I see he’s never visited a science classroom on his school visits then huh?
sansscience
29/07/2011
What I think is really funny is it looks like he hasn’t quite twigged his own party’s policies: “… direct action measures that will reduce CO2 emissions by 5 per cent by 2020 based on 1990 levels …”
http://www.liberal.org.au/~/media/Files/Policies%20and%20Media/Environment/The%20Coalitions%20Direct%20Action%20Plan%20Policy%20Web.ashx
How are they going to measure the invisible and odourless carbon sequestration? Correct me if I’m wrong, but I would have thought measuring the amount of CO2 put out by a chemical process, like making steel in a factory, would be if anything easier than calculating carbon sequestration in soils, which would have far more natural variables?
stace8383
29/07/2011
Well, that’s highly disturbing. Whilst I don’t expect politicians to be experts on everything, I do not like the idea of such a highly-placed politician being so utterly clueless about a major current issue.
Geez
29/07/2011
And your point is?
Australia’s emissions are ~0.18ppm. A 5% reduction by 2020 is 0.009ppm at a cost equivalent to $13 trillion per 1ppm. Good deal eh?!
sansscience
29/07/2011
I don’t know if your numbers are correct (perhaps you could provide a link to your source?). But whether or not Labour’s ETS 5% target is a “good deal” (which I’ve never taken a position either for or against) is irrelevant to the issues in this article. Both Labour and Tony Abbott’s Liberal party have the exact same 5% reduction target. It’s about the basic science of how they’re able to measure these reductions being completely and repeatedly portrayed wrongly.
TheSnitzel
30/07/2011
i think when tony said it had no weight he actually meant metophorical political weight as in the argument has no basis
sansscience
31/07/2011
Reddit has comments on this story.
Graham
03/08/2011
Yeah, he’s right. For all practical purposes, gaseous carbon dioxide is weightless on earth. Sure, it isn’t massless, but it is weightless. He’s actually got his physics right, unlike all you experts that think you know it all but actually don’t.
sansscience
03/08/2011
1) “For all practical purposes” CO2 is heavier than air, and assuming otherwise could be a fatal mistake.

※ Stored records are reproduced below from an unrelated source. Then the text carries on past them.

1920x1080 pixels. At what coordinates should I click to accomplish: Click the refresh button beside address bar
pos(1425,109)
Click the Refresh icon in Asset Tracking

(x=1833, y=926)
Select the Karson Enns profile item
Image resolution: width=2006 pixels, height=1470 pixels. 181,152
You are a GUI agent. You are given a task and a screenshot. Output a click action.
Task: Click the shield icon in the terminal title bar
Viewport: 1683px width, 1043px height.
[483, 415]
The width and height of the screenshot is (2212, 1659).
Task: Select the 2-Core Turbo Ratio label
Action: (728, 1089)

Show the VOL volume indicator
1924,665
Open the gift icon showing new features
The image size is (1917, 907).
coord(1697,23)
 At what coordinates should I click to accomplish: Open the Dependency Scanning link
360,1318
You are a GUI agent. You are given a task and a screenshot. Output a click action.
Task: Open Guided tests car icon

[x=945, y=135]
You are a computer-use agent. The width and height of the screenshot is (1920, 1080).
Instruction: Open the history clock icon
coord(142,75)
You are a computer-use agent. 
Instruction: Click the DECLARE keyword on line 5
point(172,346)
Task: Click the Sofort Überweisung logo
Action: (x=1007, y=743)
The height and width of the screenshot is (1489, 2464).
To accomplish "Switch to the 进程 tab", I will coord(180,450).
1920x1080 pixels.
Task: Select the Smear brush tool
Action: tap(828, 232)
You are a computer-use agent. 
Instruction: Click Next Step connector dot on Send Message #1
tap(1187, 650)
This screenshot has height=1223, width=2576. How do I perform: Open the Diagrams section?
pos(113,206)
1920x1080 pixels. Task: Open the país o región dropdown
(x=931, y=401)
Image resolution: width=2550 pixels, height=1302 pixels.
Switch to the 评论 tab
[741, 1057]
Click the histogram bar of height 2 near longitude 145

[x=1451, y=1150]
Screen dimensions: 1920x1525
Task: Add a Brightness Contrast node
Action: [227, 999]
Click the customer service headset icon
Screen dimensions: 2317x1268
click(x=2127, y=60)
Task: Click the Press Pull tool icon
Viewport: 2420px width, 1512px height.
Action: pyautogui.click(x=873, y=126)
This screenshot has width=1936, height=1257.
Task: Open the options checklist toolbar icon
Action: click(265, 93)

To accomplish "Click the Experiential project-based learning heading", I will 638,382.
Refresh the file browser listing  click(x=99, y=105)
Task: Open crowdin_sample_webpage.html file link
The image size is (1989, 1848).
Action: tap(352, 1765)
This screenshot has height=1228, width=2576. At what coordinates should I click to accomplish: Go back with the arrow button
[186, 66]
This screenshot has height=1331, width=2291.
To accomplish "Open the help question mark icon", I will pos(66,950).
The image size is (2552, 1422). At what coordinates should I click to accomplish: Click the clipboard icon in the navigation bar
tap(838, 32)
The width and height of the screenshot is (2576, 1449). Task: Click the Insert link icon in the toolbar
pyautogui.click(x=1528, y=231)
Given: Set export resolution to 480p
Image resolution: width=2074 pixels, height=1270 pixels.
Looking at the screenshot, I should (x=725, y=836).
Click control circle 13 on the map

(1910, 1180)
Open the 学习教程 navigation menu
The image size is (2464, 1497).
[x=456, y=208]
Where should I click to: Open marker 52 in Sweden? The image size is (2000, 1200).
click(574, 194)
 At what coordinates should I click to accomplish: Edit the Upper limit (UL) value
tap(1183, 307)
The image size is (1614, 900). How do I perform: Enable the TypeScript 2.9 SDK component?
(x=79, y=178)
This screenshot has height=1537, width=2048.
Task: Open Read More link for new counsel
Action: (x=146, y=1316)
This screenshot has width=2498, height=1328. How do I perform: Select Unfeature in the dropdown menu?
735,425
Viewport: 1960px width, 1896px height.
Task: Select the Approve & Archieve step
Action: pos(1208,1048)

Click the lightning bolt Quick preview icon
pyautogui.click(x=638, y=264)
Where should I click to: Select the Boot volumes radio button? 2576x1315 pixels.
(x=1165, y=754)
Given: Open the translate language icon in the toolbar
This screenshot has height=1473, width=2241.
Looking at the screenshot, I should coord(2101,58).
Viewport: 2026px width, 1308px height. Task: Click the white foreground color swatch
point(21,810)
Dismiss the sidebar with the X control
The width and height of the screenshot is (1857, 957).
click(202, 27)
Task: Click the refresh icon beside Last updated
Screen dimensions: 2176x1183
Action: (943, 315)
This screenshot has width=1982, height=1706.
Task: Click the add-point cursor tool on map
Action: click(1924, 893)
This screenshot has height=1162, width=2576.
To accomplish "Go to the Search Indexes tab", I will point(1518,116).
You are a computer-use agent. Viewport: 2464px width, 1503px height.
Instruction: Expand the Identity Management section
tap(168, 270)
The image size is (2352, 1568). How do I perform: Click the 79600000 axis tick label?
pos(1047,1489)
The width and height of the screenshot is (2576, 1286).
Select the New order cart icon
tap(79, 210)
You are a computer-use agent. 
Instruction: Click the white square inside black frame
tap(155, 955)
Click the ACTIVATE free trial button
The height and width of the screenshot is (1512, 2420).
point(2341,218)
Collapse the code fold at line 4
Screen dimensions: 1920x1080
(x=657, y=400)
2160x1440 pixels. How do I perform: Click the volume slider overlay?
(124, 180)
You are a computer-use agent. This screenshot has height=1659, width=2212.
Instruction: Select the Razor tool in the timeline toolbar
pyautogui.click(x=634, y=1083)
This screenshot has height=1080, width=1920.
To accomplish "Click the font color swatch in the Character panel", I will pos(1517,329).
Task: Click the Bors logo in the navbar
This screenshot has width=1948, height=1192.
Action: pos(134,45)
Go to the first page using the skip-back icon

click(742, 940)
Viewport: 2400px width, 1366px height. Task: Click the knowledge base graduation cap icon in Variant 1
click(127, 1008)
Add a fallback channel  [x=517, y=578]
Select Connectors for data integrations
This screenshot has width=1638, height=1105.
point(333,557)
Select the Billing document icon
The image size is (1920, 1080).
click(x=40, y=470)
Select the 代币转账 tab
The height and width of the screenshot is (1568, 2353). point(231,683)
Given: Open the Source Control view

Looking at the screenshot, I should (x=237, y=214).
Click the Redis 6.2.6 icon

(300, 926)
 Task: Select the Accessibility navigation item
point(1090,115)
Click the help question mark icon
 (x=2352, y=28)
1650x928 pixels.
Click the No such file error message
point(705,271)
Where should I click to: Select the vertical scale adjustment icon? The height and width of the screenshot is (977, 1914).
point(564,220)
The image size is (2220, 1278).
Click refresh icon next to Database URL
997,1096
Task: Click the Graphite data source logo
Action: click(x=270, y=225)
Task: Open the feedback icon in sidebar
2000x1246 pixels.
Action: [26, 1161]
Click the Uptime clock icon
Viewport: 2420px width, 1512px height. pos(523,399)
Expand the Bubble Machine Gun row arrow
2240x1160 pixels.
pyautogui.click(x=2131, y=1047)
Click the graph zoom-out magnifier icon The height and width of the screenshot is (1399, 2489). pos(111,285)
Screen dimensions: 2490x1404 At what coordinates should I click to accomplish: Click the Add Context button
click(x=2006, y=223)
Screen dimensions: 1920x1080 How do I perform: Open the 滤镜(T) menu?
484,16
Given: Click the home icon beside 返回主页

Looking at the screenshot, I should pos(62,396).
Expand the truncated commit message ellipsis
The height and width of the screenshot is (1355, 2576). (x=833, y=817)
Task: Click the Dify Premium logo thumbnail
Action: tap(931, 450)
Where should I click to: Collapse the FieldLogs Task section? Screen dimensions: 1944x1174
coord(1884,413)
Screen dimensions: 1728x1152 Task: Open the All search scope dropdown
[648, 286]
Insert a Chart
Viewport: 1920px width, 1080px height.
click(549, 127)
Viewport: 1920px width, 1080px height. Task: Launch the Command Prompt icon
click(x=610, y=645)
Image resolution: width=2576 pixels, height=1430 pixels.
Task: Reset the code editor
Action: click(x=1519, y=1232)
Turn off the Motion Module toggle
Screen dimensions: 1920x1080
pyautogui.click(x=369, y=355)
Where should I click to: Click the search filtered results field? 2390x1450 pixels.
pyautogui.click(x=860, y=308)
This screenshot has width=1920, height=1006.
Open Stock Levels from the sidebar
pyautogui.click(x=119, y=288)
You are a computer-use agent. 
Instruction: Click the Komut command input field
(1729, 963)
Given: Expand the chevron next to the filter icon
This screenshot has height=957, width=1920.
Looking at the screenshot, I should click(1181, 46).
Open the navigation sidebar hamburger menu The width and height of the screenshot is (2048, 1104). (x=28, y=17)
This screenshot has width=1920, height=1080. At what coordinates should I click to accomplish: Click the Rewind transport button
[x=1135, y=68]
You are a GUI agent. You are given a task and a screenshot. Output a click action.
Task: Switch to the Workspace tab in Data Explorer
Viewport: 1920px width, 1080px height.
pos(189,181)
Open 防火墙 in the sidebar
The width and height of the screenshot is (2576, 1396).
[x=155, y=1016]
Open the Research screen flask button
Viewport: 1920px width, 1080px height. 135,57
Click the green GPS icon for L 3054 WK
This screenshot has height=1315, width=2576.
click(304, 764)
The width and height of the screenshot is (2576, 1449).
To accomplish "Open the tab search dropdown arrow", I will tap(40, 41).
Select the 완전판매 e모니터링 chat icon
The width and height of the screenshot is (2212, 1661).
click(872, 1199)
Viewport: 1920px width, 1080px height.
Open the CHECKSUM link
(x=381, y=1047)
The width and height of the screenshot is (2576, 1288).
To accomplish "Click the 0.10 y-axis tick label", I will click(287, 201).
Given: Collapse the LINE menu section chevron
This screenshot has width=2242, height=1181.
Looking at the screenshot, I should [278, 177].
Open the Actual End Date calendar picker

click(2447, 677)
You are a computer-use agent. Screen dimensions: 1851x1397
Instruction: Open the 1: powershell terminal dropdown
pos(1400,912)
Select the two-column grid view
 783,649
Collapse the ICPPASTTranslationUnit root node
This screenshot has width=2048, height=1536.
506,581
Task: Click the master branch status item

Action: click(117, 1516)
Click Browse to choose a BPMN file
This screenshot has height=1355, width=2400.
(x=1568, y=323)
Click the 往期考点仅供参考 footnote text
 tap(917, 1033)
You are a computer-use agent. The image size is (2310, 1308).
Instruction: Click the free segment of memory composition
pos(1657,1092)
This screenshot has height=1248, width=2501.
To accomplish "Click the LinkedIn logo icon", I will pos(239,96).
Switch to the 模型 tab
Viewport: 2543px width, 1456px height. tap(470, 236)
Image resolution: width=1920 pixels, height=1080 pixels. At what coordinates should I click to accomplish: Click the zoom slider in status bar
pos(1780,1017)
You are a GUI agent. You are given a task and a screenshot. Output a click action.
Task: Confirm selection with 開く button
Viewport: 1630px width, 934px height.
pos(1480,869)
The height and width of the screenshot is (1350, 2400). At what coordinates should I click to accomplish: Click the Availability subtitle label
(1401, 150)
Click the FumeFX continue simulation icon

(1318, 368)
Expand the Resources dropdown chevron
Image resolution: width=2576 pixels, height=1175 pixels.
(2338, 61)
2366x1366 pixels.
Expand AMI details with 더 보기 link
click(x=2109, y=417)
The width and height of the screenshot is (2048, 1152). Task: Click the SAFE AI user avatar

Since CO2 is heavier than air, if you’re in a confined space with leaking CO2 then the denser CO2 will displace the lighter air and you could die of asphyxiation. An example of a recent death here.
In a far worse example of this, 1,700 people and 3,500 livestock died of suffocation when CO2 was released from Lake Nyos, Cameroon, in 1986. The large amount of CO2 filled the valleys below, displacing the lighter air, and suffocating everyone in its path.
2) If you’re going to credit Tony Abbot with knowing the difference between weight and mass: Tony Abbott was talking about detecting CO2, and for that “practical purpose” its mass is very important, whereas its weight isn’t. There are various different ways of detecting CO2, but the one that I use is a mass spectrometer. The machine uses the mass of the gases to measure the amount CO2 in a sample of air.
Tim S
09/02/2012
As the other reply indicated, CO2 is a little heavier (mass / weight, either way) than air, causing dangerous zones in the bottom of caves with poor ventilation and CO2 sources, excess CO2 (lack of oxygen) will make people sleepy, so the un-aware spelunker will lie down for a nice rest, only to die a gentle hypoxic death. Also see ‘pouring CO2′ experiments, where you can capture it in a vessel (say a jug) and pour it over candles to put them out, I think Richard Wiseman has some on youtube.
In the atmosphere there’s enough agitation that the CO2 doesn’t settle out so for some practical purposes you’re right, but there are some situations where the difference is critical.